The full extent of the Old English vocabulary is not known to present-day scholars. There is no doubt that many words have not been recorded in the extant texts at all. The evidence of the records has been supplemented from other sources: from the study of the words of closely related Old Germanic languages and from later, more extensive Middle English texts. Modern estimates of the total vocabulary of Old English range from about thirty thousand words to almost one hundred thousand – the latter figure being probably too high and unrealistic. Despite the gaps in the accessible data, philological studies in the last centuries have given us a fairly complete outline of the Old English vocabulary as regards its etymology, word structure, word-building and stylistic differentiation. Examination of the origin of words is of great interest in establishing the interrelations between languages and linguistic groups. Word etymology throws light on the history of the speaking community and on its contacts with other peoples. The Old English vocabulary was almost purely Germanic. Except for a small number of borrowings, it consisted of native words inherited from Proto Germanic or formed from native roots and affixes. Native Old English words can be subdivided into a number of etymological layers coming from different historical periods. The tree main layers in the native Old English words are: - common Indo-European words; - common Germanic words; - specifically Old English words.

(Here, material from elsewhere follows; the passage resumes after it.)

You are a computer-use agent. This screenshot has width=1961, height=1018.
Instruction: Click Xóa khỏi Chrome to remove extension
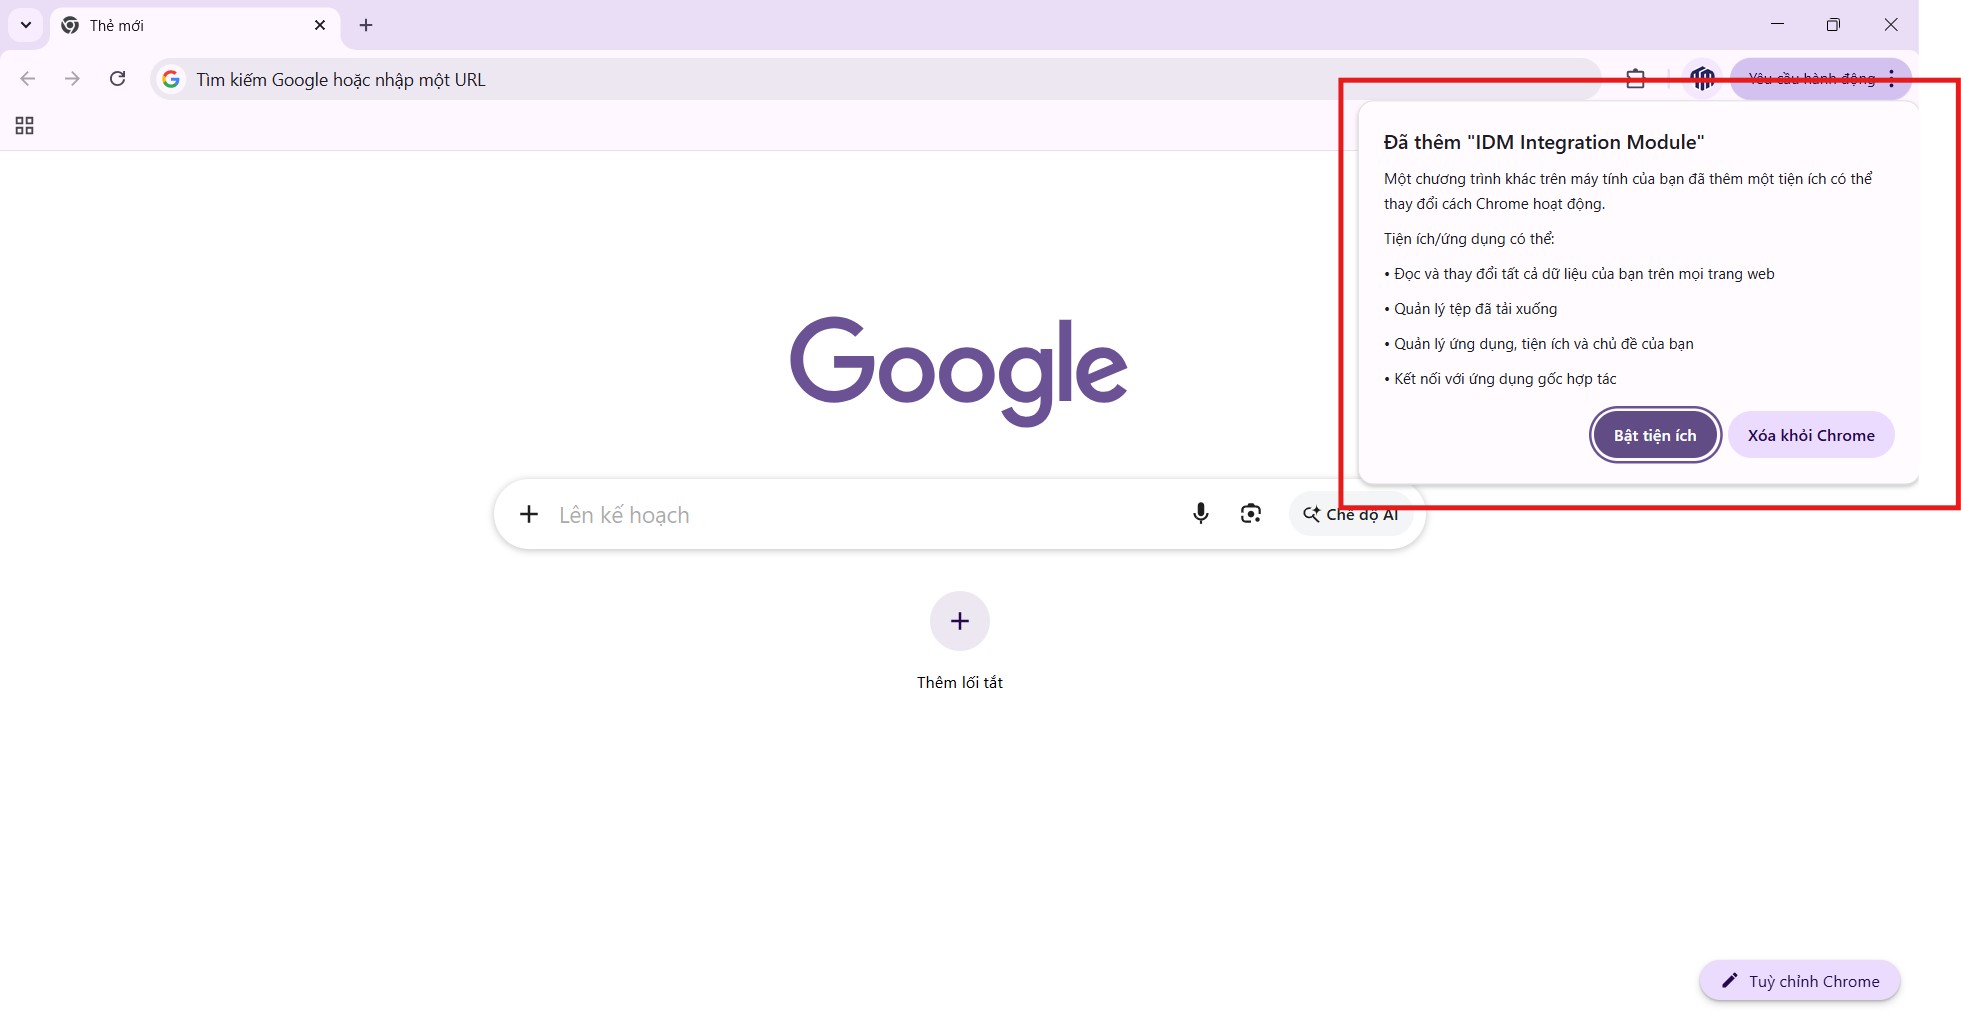tap(1810, 435)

Although borrowed words constituted only a small portion of the Old English vocabulary, they are of great interest for linguistic and historical study. The borrowings reflect the contacts of English with other tongues resulting from diverse political, economic and cultural events in the early periods of British history. Old English borrowings come from two sources – Celtic and Latin. In the course of the Old English period the vocabulary grew. It was mainly replenished from native sources, by means of word formation.

According to their morphological structure Old English words (like Modern English words) fell into three main types:

  1. simple words (root-words) or words with a simple stem, containing a root-morpheme and no derivational affixes: land;

  2. derived words consisting of one root-morpheme and one or more affixes:

be- innan, e-met-in ;

  1. compound words, their stems were made up of more than one root- morpheme: mann-cynn.

In late Proto Germanic the morphological structure of the word was simplified. By the age of writing many derived words had lost their stem-forming suffixes and had turned into simple words. The loss of stem-suffixes as means of words derivation stimulated the growth of other means of word-formation, especially the growth of suffixation.